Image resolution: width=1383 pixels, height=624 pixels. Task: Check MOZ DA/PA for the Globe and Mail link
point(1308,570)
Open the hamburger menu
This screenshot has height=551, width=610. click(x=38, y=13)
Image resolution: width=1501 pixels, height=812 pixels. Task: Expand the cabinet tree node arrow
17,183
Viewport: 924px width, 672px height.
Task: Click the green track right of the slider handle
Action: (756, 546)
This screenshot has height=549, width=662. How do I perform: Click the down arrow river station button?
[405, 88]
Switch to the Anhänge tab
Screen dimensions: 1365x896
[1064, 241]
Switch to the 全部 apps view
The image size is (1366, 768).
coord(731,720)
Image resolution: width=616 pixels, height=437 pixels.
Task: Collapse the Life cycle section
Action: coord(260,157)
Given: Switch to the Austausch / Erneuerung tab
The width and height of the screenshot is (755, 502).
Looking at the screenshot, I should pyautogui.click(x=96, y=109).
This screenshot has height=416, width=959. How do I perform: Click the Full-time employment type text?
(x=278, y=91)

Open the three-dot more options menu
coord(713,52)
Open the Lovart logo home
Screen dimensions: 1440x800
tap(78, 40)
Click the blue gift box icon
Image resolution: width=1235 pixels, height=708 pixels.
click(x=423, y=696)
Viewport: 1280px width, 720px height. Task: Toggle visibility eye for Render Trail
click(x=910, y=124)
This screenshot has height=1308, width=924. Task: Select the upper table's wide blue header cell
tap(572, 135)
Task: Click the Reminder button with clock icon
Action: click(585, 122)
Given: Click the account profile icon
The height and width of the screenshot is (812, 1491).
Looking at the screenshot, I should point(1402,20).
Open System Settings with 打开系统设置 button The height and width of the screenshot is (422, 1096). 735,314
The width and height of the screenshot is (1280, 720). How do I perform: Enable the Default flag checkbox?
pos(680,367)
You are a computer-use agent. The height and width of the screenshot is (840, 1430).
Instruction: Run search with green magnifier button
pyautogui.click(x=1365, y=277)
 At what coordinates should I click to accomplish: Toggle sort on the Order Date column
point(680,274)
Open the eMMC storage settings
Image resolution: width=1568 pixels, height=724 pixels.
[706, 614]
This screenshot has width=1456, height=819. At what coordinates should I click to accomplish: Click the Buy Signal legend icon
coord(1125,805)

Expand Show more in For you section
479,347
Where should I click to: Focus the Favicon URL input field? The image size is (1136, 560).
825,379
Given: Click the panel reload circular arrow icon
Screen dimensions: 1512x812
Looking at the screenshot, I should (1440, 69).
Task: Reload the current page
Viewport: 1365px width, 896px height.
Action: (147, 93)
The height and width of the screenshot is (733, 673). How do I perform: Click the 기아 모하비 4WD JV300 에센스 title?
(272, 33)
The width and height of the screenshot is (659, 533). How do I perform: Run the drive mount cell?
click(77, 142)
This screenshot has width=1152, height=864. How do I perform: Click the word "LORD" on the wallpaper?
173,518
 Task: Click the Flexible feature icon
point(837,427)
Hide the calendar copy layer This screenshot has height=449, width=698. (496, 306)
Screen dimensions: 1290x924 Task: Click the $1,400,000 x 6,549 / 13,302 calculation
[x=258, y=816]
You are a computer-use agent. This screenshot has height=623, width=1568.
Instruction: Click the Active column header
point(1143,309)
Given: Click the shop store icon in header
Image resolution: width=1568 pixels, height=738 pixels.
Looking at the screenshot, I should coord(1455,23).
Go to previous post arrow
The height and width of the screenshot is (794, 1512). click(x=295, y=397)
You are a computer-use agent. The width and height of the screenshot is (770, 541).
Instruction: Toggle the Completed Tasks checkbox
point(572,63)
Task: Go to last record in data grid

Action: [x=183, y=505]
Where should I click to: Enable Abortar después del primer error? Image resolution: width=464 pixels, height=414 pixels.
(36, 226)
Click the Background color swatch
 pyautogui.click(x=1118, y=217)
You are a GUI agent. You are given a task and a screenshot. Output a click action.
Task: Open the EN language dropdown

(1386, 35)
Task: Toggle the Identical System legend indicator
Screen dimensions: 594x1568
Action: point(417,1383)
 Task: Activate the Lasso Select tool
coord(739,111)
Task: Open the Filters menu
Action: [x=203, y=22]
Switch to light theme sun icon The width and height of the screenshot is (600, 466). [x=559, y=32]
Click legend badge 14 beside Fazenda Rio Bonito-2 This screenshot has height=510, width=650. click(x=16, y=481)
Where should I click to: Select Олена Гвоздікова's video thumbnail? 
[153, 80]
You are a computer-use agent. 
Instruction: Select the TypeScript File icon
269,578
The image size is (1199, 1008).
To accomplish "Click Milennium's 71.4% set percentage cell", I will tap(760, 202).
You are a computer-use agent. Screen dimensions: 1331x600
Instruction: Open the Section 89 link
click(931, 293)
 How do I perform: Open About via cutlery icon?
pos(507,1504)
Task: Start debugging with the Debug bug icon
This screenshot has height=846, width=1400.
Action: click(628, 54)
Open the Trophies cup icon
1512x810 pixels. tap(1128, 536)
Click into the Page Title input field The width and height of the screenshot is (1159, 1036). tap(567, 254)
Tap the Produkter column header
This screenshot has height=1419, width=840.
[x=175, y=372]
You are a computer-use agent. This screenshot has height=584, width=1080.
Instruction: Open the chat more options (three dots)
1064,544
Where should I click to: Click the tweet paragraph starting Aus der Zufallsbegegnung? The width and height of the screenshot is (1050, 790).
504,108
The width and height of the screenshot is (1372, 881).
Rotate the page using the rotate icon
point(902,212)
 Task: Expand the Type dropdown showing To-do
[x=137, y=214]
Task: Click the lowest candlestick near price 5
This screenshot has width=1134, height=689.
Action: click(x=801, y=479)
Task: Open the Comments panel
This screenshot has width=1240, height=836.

********************

Would you repeat all of the data above, word for word?

Image resolution: width=1383 pixels, height=624 pixels. Task: Check MOZ DA/PA for the Globe and Mail link
point(1308,570)
Open the hamburger menu
This screenshot has height=551, width=610. click(x=38, y=13)
Image resolution: width=1501 pixels, height=812 pixels. Task: Expand the cabinet tree node arrow
17,183
Viewport: 924px width, 672px height.
Task: Click the green track right of the slider handle
Action: (756, 546)
This screenshot has height=549, width=662. How do I perform: Click the down arrow river station button?
[405, 88]
Switch to the Anhänge tab
Screen dimensions: 1365x896
[1064, 241]
Switch to the 全部 apps view
The image size is (1366, 768).
coord(731,720)
Image resolution: width=616 pixels, height=437 pixels.
Task: Collapse the Life cycle section
Action: coord(260,157)
Given: Switch to the Austausch / Erneuerung tab
The width and height of the screenshot is (755, 502).
Looking at the screenshot, I should pyautogui.click(x=96, y=109).
This screenshot has height=416, width=959. How do I perform: Click the Full-time employment type text?
(x=278, y=91)

Open the three-dot more options menu
coord(713,52)
Open the Lovart logo home
Screen dimensions: 1440x800
tap(78, 40)
Click the blue gift box icon
Image resolution: width=1235 pixels, height=708 pixels.
click(x=423, y=696)
Viewport: 1280px width, 720px height. Task: Toggle visibility eye for Render Trail
click(x=910, y=124)
This screenshot has height=1308, width=924. Task: Select the upper table's wide blue header cell
tap(572, 135)
Task: Click the Reminder button with clock icon
Action: click(585, 122)
Given: Click the account profile icon
The height and width of the screenshot is (812, 1491).
Looking at the screenshot, I should point(1402,20).
Open System Settings with 打开系统设置 button The height and width of the screenshot is (422, 1096). 735,314
The width and height of the screenshot is (1280, 720). How do I perform: Enable the Default flag checkbox?
pos(680,367)
You are a computer-use agent. The height and width of the screenshot is (840, 1430).
Instruction: Run search with green magnifier button
pyautogui.click(x=1365, y=277)
 At what coordinates should I click to accomplish: Toggle sort on the Order Date column
point(680,274)
Open the eMMC storage settings
Image resolution: width=1568 pixels, height=724 pixels.
[706, 614]
This screenshot has width=1456, height=819. At what coordinates should I click to accomplish: Click the Buy Signal legend icon
coord(1125,805)

Expand Show more in For you section
479,347
Where should I click to: Focus the Favicon URL input field? The image size is (1136, 560).
825,379
Given: Click the panel reload circular arrow icon
Screen dimensions: 1512x812
Looking at the screenshot, I should (1440, 69).
Task: Reload the current page
Viewport: 1365px width, 896px height.
Action: (147, 93)
The height and width of the screenshot is (733, 673). How do I perform: Click the 기아 모하비 4WD JV300 에센스 title?
(272, 33)
The width and height of the screenshot is (659, 533). How do I perform: Run the drive mount cell?
click(77, 142)
This screenshot has width=1152, height=864. How do I perform: Click the word "LORD" on the wallpaper?
173,518
 Task: Click the Flexible feature icon
point(837,427)
Hide the calendar copy layer This screenshot has height=449, width=698. (496, 306)
Screen dimensions: 1290x924 Task: Click the $1,400,000 x 6,549 / 13,302 calculation
[x=258, y=816]
You are a computer-use agent. This screenshot has height=623, width=1568.
Instruction: Click the Active column header
point(1143,309)
Given: Click the shop store icon in header
Image resolution: width=1568 pixels, height=738 pixels.
Looking at the screenshot, I should coord(1455,23).
Go to previous post arrow
The height and width of the screenshot is (794, 1512). click(x=295, y=397)
You are a computer-use agent. The width and height of the screenshot is (770, 541).
Instruction: Toggle the Completed Tasks checkbox
point(572,63)
Task: Go to last record in data grid

Action: [x=183, y=505]
Where should I click to: Enable Abortar después del primer error? Image resolution: width=464 pixels, height=414 pixels.
(36, 226)
Click the Background color swatch
 pyautogui.click(x=1118, y=217)
You are a GUI agent. You are given a task and a screenshot. Output a click action.
Task: Open the EN language dropdown

(1386, 35)
Task: Toggle the Identical System legend indicator
Screen dimensions: 594x1568
Action: point(417,1383)
 Task: Activate the Lasso Select tool
coord(739,111)
Task: Open the Filters menu
Action: [x=203, y=22]
Switch to light theme sun icon The width and height of the screenshot is (600, 466). [x=559, y=32]
Click legend badge 14 beside Fazenda Rio Bonito-2 This screenshot has height=510, width=650. click(x=16, y=481)
Where should I click to: Select Олена Гвоздікова's video thumbnail? 
[153, 80]
You are a computer-use agent. 
Instruction: Select the TypeScript File icon
269,578
The image size is (1199, 1008).
To accomplish "Click Milennium's 71.4% set percentage cell", I will tap(760, 202).
You are a computer-use agent. Screen dimensions: 1331x600
Instruction: Open the Section 89 link
click(931, 293)
 How do I perform: Open About via cutlery icon?
pos(507,1504)
Task: Start debugging with the Debug bug icon
This screenshot has height=846, width=1400.
Action: click(628, 54)
Open the Trophies cup icon
1512x810 pixels. tap(1128, 536)
Click into the Page Title input field The width and height of the screenshot is (1159, 1036). tap(567, 254)
Tap the Produkter column header
This screenshot has height=1419, width=840.
[x=175, y=372]
You are a computer-use agent. This screenshot has height=584, width=1080.
Instruction: Open the chat more options (three dots)
1064,544
Where should I click to: Click the tweet paragraph starting Aus der Zufallsbegegnung? The width and height of the screenshot is (1050, 790).
504,108
The width and height of the screenshot is (1372, 881).
Rotate the page using the rotate icon
point(902,212)
 Task: Expand the Type dropdown showing To-do
[x=137, y=214]
Task: Click the lowest candlestick near price 5
This screenshot has width=1134, height=689.
Action: click(x=801, y=479)
Task: Open the Comments panel
This screenshot has width=1240, height=836.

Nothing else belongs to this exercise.